## THE PROBLEM
Please update the lines below so that every "icon" becomes "symbol", keeping everything else unchanged and leaving the pictures out of your answer.

* Begin EXTRACTED ENTRIES *

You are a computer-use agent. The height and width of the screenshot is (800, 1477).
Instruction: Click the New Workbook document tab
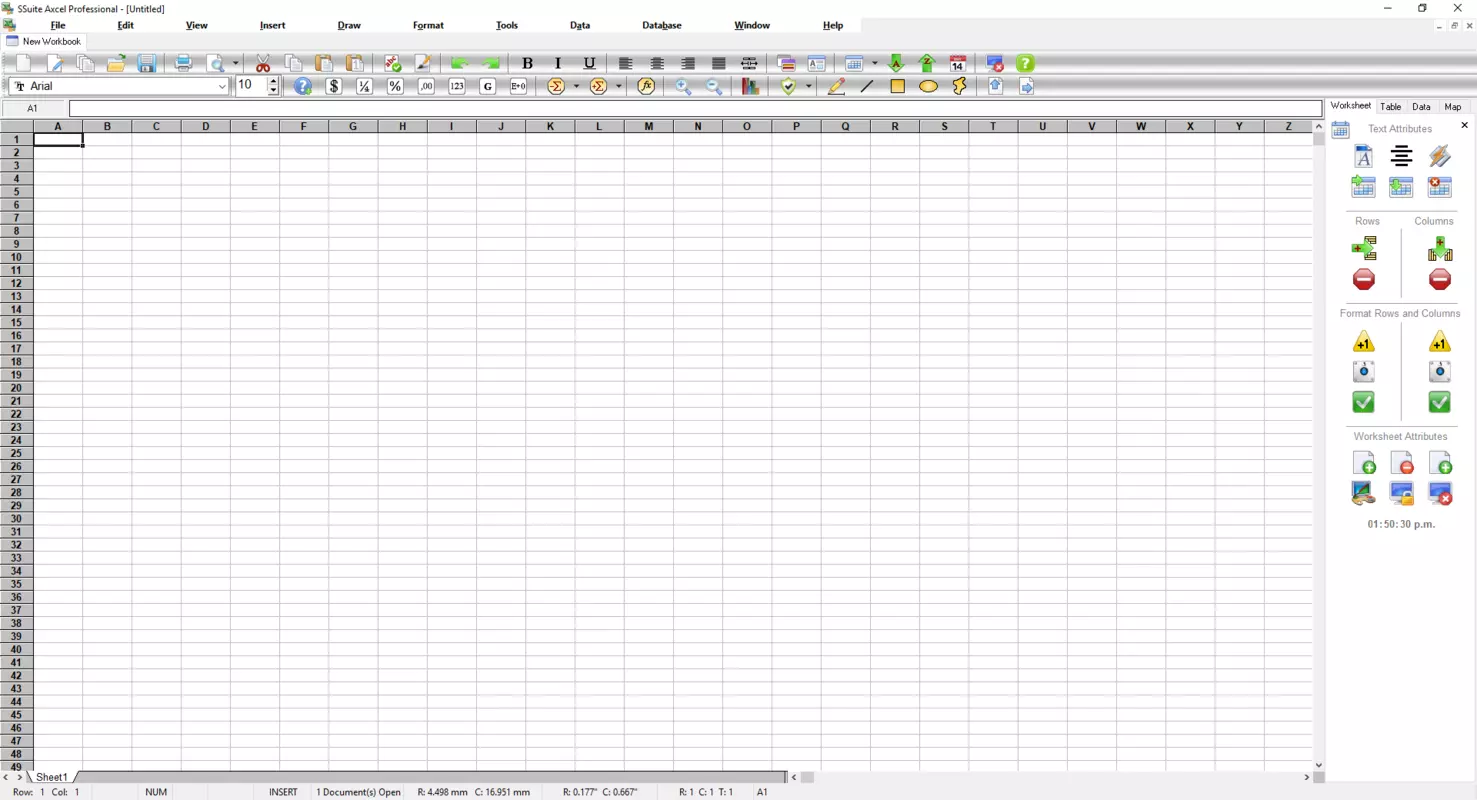(44, 41)
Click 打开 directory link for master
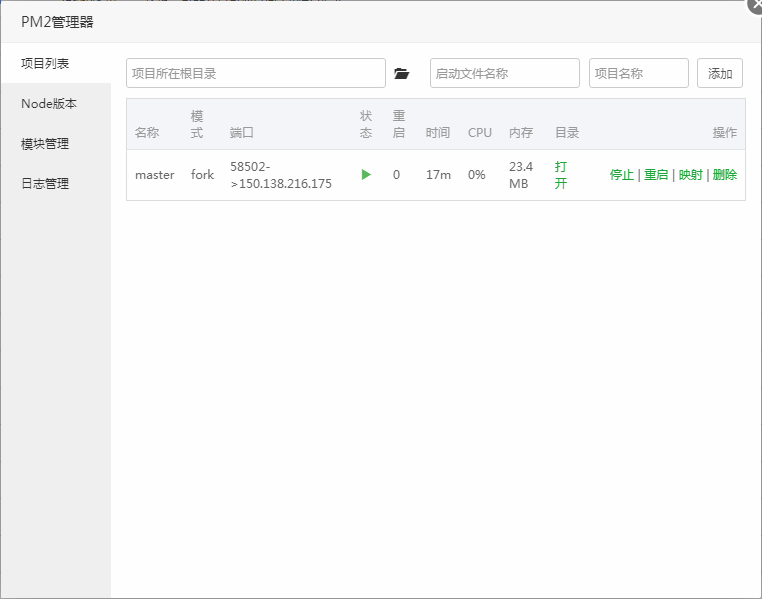The height and width of the screenshot is (599, 762). (561, 175)
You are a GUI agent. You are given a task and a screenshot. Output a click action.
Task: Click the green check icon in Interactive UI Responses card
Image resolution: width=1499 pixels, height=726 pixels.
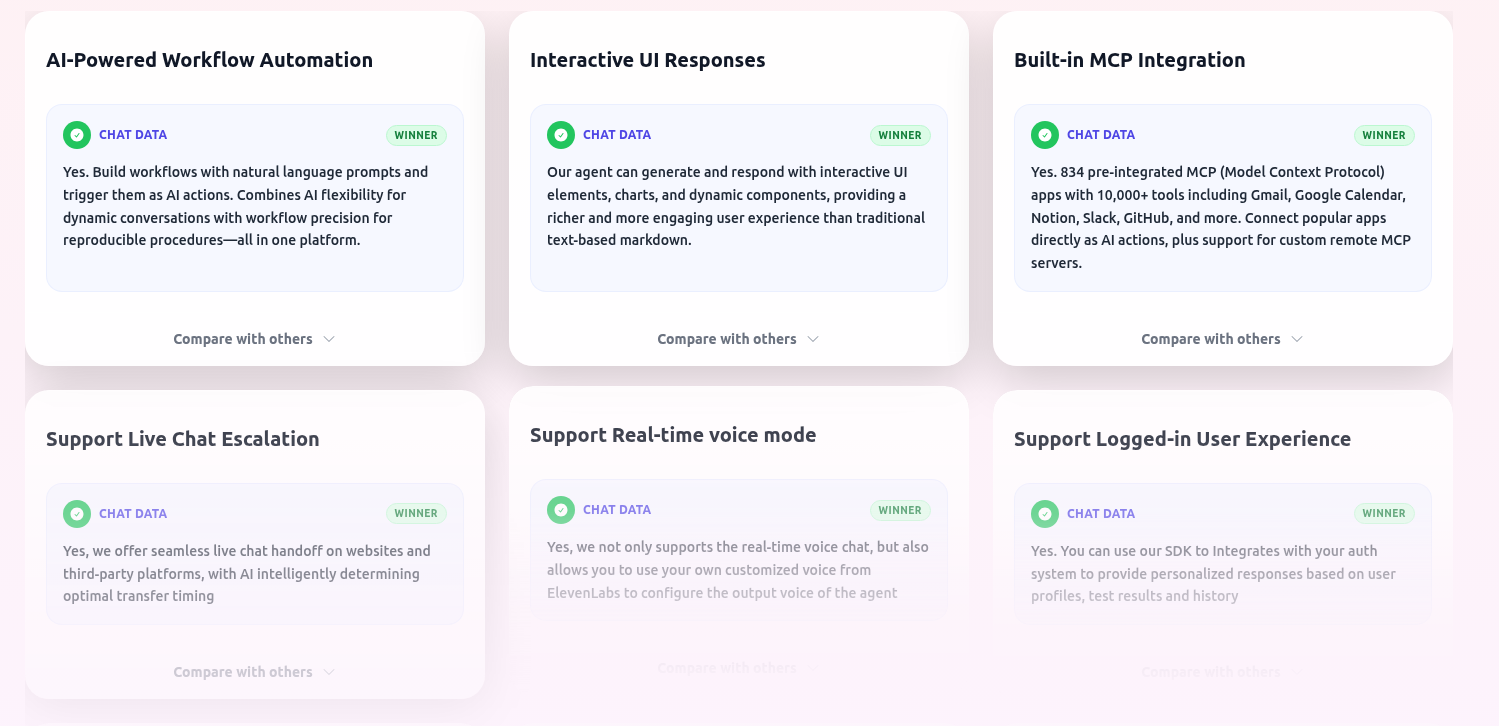coord(561,135)
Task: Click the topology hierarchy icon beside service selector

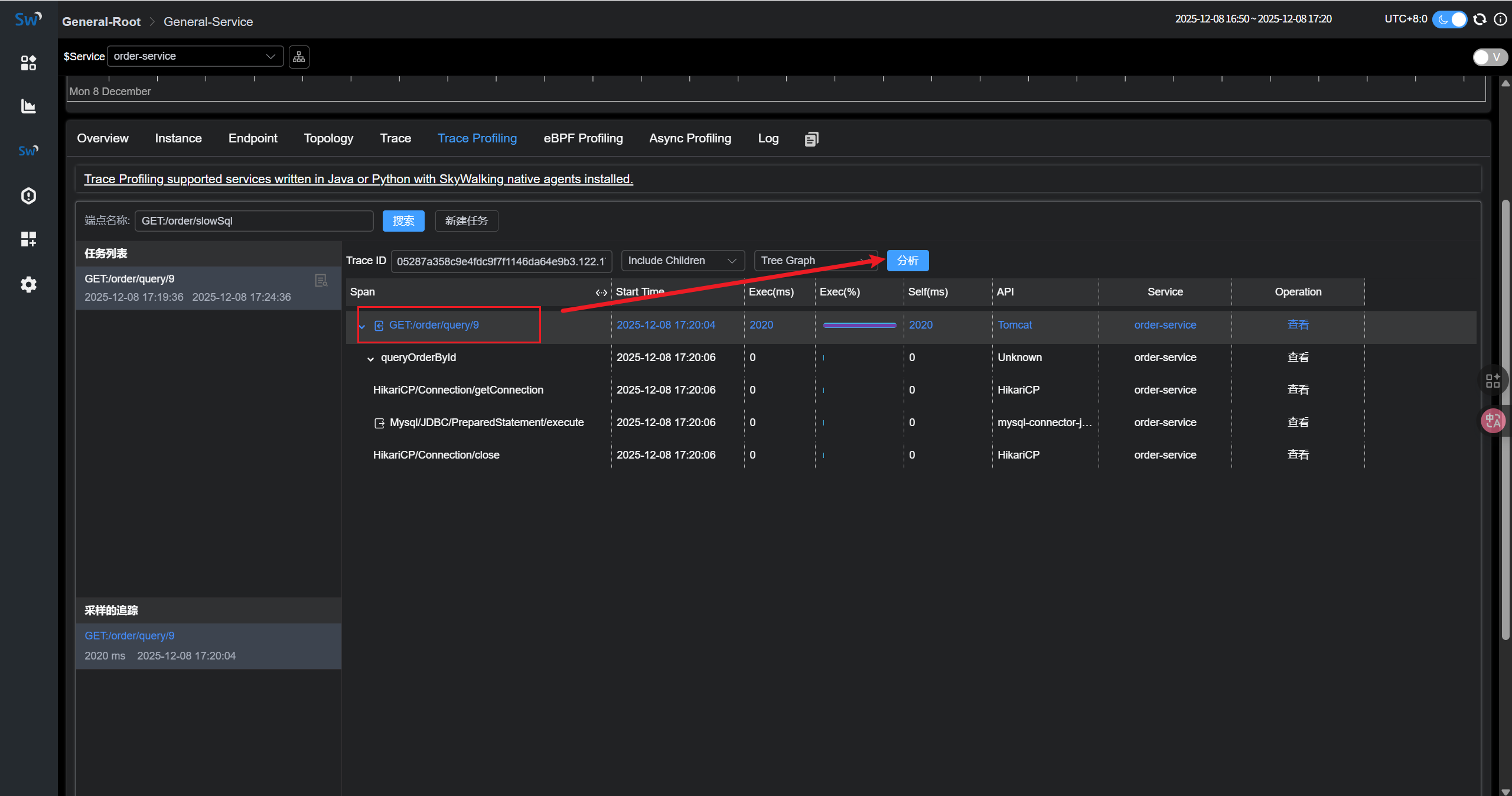Action: click(x=299, y=57)
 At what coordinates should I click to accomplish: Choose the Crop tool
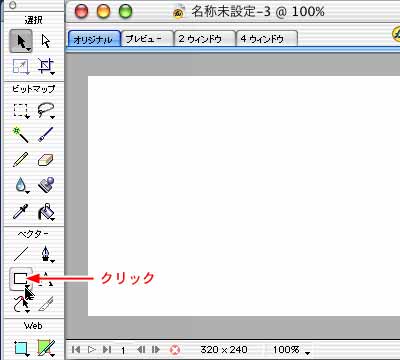point(46,66)
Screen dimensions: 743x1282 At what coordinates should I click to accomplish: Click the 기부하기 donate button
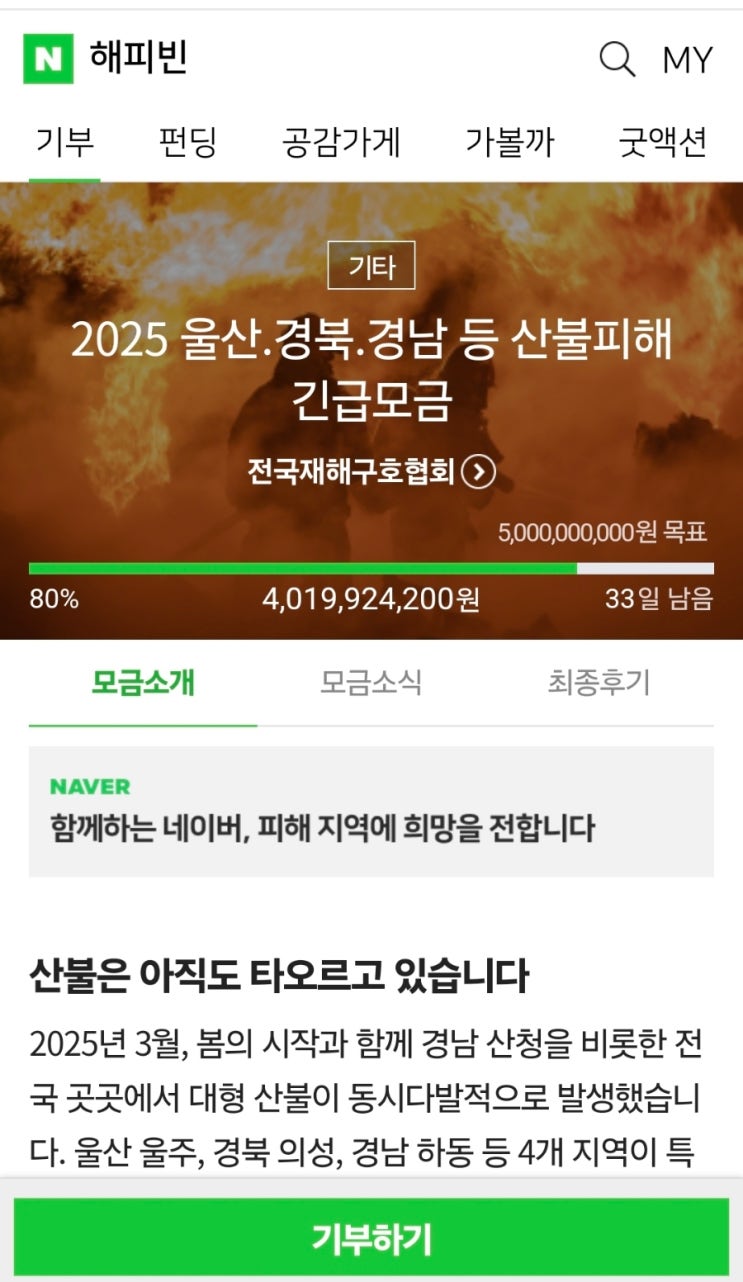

* End EXTRACTED ENTRIES *

## OUTPUT FOR THIS TASK
You are a computer-use agent. The height and width of the screenshot is (800, 1477).
Instruction: Click the New Workbook document tab
(44, 41)
Click 打开 directory link for master
The height and width of the screenshot is (599, 762). (561, 175)
You are a GUI agent. You are given a task and a screenshot. Output a click action.
Task: Click the green check symbol in Interactive UI Responses card
Image resolution: width=1499 pixels, height=726 pixels.
coord(561,135)
Task: Click the topology hierarchy symbol beside service selector

Action: click(x=299, y=57)
 At what coordinates should I click to accomplish: Choose the Crop tool
point(46,66)
Screen dimensions: 743x1282 At what coordinates should I click to accomplish: Click the 기부하기 donate button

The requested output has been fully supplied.